Predicting impairment in the pathways that handle alpha-synuclein before the onset of Parkinson’s symptoms would be invaluable. This prediction could aid clinicians in identifying individuals most likely to benefit from forthcoming disease-modifying therapies.
Published in JAMA Neurology, a study led by Shijun Yan and colleagues in the Tofaris lab demonstrates the potential of measuring a subtype of extracellular vesicles to identify alpha-synuclein changes in individuals likely to develop Parkinson’s disease. Extracellular vesicles, nanoparticles released by all cell types circulating in biofluids, including blood, transport molecular signals between cells.
Utilizing an improved antibody-based assay developed by the research group, the test involves isolating extracellular vesicles originating from nerve cells in blood and measuring their alpha-synuclein content. Professor George Tofaris emphasizes the importance of a robust assay, given that neuronally-derived extracellular vesicles constitute less than 10% of all circulating vesicles, and approximately 99% of alpha-synuclein in blood is released from peripheral cells, primarily red blood cells.
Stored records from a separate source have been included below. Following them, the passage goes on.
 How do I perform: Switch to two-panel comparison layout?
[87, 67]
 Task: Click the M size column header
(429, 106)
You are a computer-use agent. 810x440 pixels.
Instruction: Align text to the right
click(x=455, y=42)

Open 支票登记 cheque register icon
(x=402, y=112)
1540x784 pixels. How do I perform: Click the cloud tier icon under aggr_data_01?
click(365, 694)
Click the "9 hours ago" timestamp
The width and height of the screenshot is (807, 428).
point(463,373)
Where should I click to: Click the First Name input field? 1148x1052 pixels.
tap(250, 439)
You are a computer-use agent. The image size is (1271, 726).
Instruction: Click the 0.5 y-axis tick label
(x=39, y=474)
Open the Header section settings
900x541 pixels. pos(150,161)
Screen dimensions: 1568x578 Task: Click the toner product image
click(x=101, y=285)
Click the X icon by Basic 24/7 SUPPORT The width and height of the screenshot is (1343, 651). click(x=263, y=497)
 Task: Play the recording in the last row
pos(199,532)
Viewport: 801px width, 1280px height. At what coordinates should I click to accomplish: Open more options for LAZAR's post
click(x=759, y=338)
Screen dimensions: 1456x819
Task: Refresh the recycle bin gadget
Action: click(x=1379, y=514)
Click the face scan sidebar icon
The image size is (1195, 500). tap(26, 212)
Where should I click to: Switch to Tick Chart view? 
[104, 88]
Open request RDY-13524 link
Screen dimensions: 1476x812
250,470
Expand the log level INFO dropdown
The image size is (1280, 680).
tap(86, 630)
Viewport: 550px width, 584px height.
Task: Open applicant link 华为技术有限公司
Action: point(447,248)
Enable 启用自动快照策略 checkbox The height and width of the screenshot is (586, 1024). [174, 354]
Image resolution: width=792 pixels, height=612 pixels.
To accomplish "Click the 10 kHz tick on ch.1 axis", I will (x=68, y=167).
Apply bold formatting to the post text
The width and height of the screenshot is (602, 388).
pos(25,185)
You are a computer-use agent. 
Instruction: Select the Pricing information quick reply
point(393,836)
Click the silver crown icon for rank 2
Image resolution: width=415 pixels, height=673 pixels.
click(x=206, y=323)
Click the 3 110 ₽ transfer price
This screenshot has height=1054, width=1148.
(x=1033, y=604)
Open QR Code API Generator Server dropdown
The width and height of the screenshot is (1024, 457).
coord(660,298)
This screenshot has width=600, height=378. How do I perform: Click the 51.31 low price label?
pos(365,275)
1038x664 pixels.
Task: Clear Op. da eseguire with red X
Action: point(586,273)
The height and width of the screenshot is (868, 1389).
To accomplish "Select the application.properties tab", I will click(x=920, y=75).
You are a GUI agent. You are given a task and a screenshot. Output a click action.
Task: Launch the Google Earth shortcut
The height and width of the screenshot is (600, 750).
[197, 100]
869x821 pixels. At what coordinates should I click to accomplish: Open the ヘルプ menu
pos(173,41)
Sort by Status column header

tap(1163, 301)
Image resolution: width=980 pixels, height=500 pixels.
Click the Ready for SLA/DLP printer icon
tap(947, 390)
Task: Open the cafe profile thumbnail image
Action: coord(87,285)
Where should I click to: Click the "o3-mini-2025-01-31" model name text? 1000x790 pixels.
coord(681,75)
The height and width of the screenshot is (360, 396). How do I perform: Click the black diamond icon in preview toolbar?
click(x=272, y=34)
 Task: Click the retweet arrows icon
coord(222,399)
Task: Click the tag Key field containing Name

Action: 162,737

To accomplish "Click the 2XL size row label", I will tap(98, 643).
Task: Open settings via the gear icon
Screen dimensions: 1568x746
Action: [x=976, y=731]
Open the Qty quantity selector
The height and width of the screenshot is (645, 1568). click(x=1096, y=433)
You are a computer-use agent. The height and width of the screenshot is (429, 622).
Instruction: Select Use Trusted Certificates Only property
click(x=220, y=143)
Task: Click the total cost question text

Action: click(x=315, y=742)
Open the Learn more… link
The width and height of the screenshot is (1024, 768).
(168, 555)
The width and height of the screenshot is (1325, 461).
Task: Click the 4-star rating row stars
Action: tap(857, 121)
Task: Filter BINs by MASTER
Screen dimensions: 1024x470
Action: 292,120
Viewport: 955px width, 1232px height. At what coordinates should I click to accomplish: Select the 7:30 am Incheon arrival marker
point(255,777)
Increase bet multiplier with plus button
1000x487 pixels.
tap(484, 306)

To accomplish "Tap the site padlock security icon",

In the first study of its kind, the team examined 365 at-risk individuals from four clinical cohorts, 282 healthy controls, and 71 individuals with genetic or sporadic Parkinson’s disease. Those at the highest risk of developing Parkinson’s (over 80% probability based on research criteria) showed a two-fold increase in alpha-synuclein levels in neuronal extracellular vesicles. The test accurately differentiated them from those with low risk (less than 5% probability) or healthy controls. Overall, the test could distinguish an individual with a high risk of developing Parkinson’s from a healthy control with 90% probability.
These findings suggest that the blood test, coupled with a limited clinical assessment, could be employed to screen and identify individuals at high risk of developing the disease. In further analysis, the test could also identify individuals showing evidence of neurodegeneration through imaging or pathology through a spinal fluid assay, even if they had not yet developed a movement disorder or dementia.
The Tofaris laboratory, situated within the Nuffield Department of Clinical Neurosciences and affiliated with the Kavli Institute for Nanoscience Discovery, has previously elucidated the pathway responsible for targeting alpha-synuclein for degradation within nerve cells. This same pathway may also guide alpha-synuclein to be released outside cells within extracellular vesicles, particularly in conditions characterized by inefficient intracellular protein turnover, such as aging and Parkinson’s disease.
“Collectively our studies demonstrate how fundamental investigations in alpha-synuclein biology can be translated into a biomarker for clinical application, in this case for the identification and stratification of Parkinson’s risk. A screening test that could be implemented at scale to identify the disease process early is imperative for the eventual instigation of targeted therapies as is currently done with screening programmes for common types of cancer,” explained Professor Tofaris.